Apenas horas después de haber mantenido reuniones en la Casa Rosada con los legisladores oficialistas para abroquelar la estrategia parlamentaria, la agenda del Poder Ejecutivo sufrió un vuelco inesperado. El jefe de Gabinete, Manuel Adorni, canceló formalmente la presentación de su informe de gestión ante el Senado, la cual estaba fijada para el próximo jueves 2 de julio. La drástica determinación, confirmada de manera oficial, se produjo en un escenario de extrema paridad y tensión en la Cámara alta, donde los bloques opositores presionan para forzar una interpelación presencial del funcionario y activar los mecanismos destinados a una eventual moción de censura o remoción del cargo.
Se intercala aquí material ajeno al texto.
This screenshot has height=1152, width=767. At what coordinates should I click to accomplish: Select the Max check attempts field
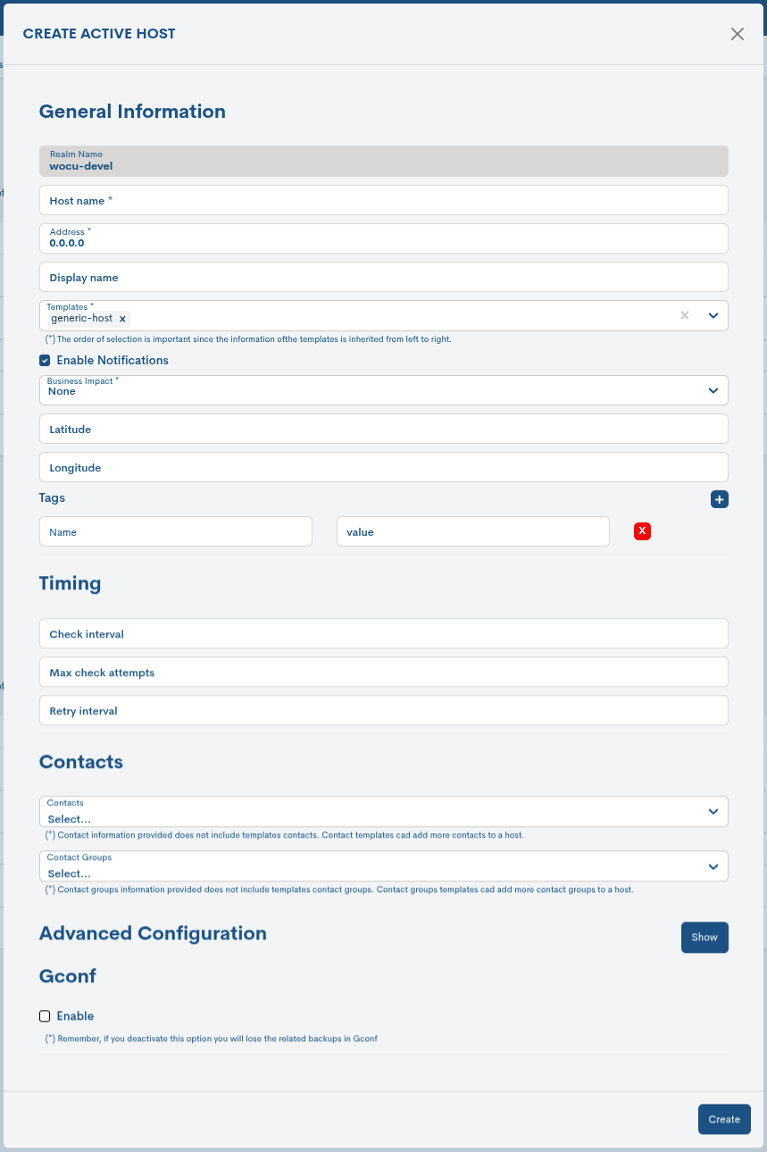click(383, 672)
La sorpresiva baja del ministro coordinador llamó la atención en los pasillos del Palacio Legislativo debido a que había sido el propio Adorni quien, apenas doce días atrás, había anunciado con entusiasmo en sus redes sociales que asistiría al recinto comandado por Victoria Villarruel para responder los cuestionamientos de los senadores. No obstante, tras la finalización de los encuentros en tandas que el jefe de ministros lideró este martes en Balcarce 50 con el respaldo político de Karina Milei, se decidió desactivar la exposición con el fin de restarle una caja de resonancia pública a la oposición en medio de las investigaciones judiciales por presunto enriquecimiento ilícito que salpican al entorno del exvocero.
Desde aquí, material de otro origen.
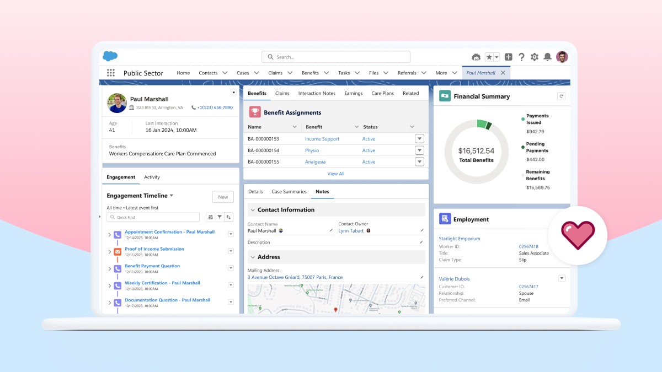The image size is (662, 372).
Task: Switch to the Claims tab
Action: 282,93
La suspensión de la visita parlamentaria destapó, además, un abanico de explicaciones cruzadas y fricciones latentes en la cúpula de La Libertad Avanza (LLA). La titular de la bancada oficialista en el Senado, Patricia Bullrich —quien no había participado de las cumbres de la tarde en Casa Rosada—, rompió el silencio al salir de una reunión con bloques aliados y se adjudicó la autoría intelectual de la estrategia defensiva. “Yo lo suspendí porque no tenía sentido hacerlo venir para que lo tengan ocho horas castigándolo en público; nadie quiere reconocerlo como jefe de Gabinete y no tiene sentido exponerlo a una carnicería”, argumentó de forma tajante la legisladora, buscando bajarle el precio a las especulaciones de debilidad.
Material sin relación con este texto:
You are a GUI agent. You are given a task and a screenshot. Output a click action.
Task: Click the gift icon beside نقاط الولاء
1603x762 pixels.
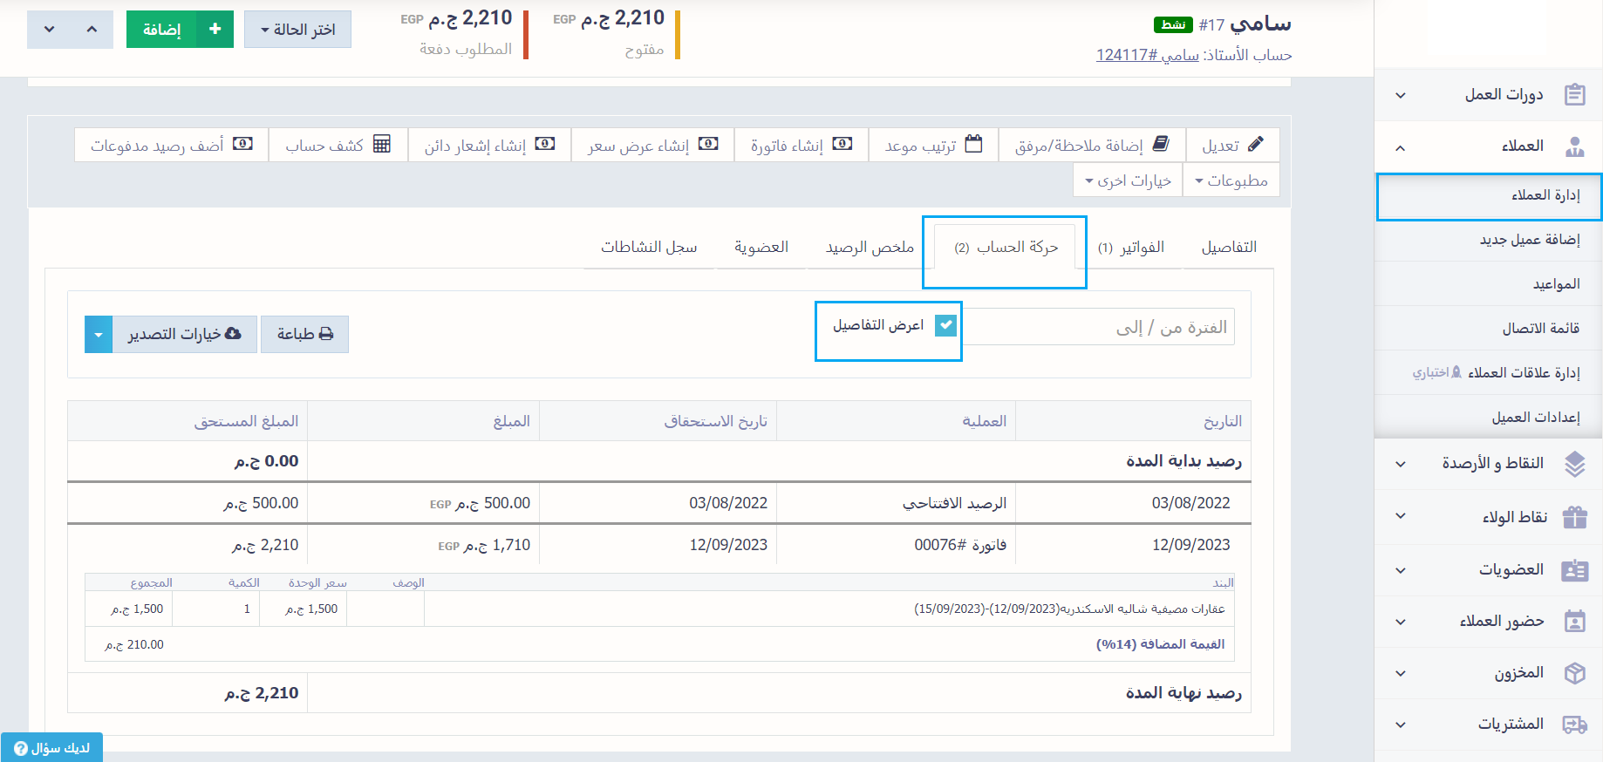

En la vereda opuesta, colaboradores directos de la Jefatura de Gabinete ensayaron una justificación de índole estrictamente técnica para amortiguar el impacto de la cancelación. De acuerdo con fuentes del Gobierno, el equipo de Adorni se vio obligado a desestimar el viaje institucional ante la falta de envío de las preguntas escritas por parte de las bancadas opositoras. Explicaron que, al haber vencido el plazo reglamentario de cinco días hábiles sin que ingresaran los cuestionarios temáticos al sistema, las oficinas gubernamentales no pudieron dar inicio a la confección del documento base, por lo que adjudicaron la suspensión a una supuesta “falta de interés” de los propios legisladores de la oposición para escucharlo.